Según el crítico, “la mantequilla como que refuerza el sabor natural del huevo. El aceite de oliva, cuando es equilibrado y suave, lo enriquece”. ¿Con qué quedarse? “Con ninguno en exclusiva: altérnelos”.
De Nola recomienda calentar bien el huevo “de manera que la clara se fría y dore por debajo y los bordes comiencen a encarrujarse ligeramente, de modo que se le desarrolle en torno un encantador encaje dorado”.
Una advetencia antes de continuar con la receta: “Un huevo frito lacio, blanco, es fatal”, dice el crítico.
Y hay también que cocer la yema, continúa: "Para eso, la cantidad de grasa usada debe alcanzar para que, inclinando el tiesto donde se fríe el huevo, se pueda, con una cuchara, recogerla y vaciarla repetidas veces sobre la yema, hasta que se forme sobre esta un ligero velo apenas opaco".
“Ahí está el huevo bien frito”, concluye y ejemplifica con la pintura Vieja friendo huevos (1618) del español Diego Velásquez, donde una señora fríe un par de huevos en una pailita de greda mientras un curioso chiquillo le acerca el aceite. “¿Qué es lo que hace?
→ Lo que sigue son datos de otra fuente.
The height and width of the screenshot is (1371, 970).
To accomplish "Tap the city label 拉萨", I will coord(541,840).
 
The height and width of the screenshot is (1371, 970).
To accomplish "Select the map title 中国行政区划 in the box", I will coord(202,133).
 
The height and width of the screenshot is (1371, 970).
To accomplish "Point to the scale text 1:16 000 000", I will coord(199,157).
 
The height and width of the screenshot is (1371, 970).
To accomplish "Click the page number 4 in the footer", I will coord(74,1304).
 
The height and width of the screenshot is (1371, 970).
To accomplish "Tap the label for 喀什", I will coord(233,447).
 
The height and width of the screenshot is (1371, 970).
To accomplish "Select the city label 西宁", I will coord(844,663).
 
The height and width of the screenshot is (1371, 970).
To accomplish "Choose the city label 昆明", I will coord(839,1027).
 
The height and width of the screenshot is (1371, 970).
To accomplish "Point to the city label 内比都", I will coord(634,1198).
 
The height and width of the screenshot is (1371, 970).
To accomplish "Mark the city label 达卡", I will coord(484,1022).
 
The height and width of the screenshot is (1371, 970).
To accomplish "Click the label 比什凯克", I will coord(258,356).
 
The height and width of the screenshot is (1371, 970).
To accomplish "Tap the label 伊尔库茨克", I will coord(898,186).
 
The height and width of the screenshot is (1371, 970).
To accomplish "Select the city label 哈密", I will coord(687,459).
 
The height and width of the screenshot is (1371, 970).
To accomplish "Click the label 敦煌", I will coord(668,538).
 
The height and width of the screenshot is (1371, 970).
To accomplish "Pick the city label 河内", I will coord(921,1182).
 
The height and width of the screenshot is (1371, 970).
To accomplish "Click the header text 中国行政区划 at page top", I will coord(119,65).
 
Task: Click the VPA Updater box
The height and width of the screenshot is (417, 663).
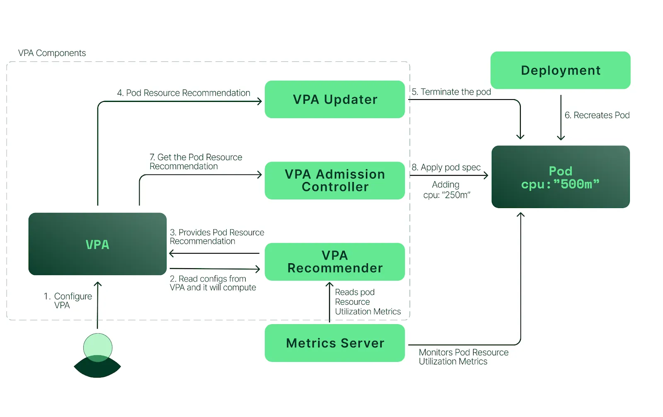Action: pyautogui.click(x=335, y=99)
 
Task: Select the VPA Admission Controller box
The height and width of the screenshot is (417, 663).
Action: pyautogui.click(x=335, y=180)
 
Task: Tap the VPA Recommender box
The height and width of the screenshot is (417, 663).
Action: pyautogui.click(x=335, y=262)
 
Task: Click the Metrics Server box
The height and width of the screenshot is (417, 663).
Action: pyautogui.click(x=335, y=343)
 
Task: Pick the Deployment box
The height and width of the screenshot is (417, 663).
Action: pyautogui.click(x=561, y=70)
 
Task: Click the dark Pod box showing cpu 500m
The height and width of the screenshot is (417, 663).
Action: pyautogui.click(x=561, y=177)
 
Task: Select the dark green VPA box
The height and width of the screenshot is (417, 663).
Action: pyautogui.click(x=97, y=244)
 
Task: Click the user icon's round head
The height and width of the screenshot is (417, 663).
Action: pyautogui.click(x=98, y=347)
Pues, con una cuchara vierte aceite sobre la yema”.
Sobre la presentación
Si en algunas partes llaman al huevo frito “huevo al plato”, Ruperto de Nola asegura que el mejor cuenco para un huevo frito es una rebanada no muy gruesa de pan. ”Idealmente, de pan de campo y, mejor todavía, de pan amasado”, apunta con precisión de entomólogo.
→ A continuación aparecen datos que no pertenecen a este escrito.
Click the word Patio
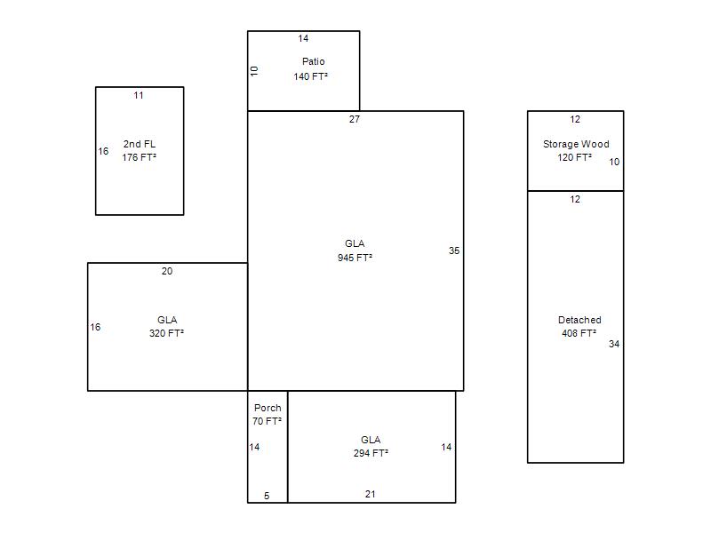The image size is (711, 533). click(x=314, y=61)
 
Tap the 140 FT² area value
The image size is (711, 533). click(x=310, y=76)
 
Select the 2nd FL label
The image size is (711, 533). click(x=140, y=144)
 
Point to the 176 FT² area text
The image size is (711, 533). click(x=140, y=157)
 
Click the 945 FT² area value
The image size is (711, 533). click(x=355, y=258)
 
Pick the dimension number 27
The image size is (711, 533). click(x=355, y=119)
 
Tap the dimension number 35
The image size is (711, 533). click(x=454, y=251)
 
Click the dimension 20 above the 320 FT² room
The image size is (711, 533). click(x=167, y=271)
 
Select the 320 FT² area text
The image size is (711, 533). click(x=166, y=333)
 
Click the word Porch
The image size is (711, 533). click(x=268, y=408)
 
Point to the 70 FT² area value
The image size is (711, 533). click(x=268, y=421)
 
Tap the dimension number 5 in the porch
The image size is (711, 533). click(x=267, y=496)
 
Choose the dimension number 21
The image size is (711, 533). click(x=370, y=494)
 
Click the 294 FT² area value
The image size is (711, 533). click(x=371, y=453)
Luego sigue: “Compre esos panes amasados individuales que ahora se venden en panaderías, córtelos en el sentido del ancho y, sobre la mitad de abajo, previamente tostada (no mucho) y, si quiere, enmantequillada (o pincelada con aceite de oliva), deposite los huevos”.
Luego, sal. Solo sal.
Al cierre, el crítico que dispara en sus reseñas contra la cocina molecular y la moda de los restaurantes de vanguardia, acaso como un detalle imperdible para cualquier sibarita que se precie de tal, repara en un singular agregado. Un añadido mínimo pero interesante: “Sobre cada yema deje caer una gota (dos, como absoluto máximo, casi excesivo) de jugo de limón”. Y al ataque.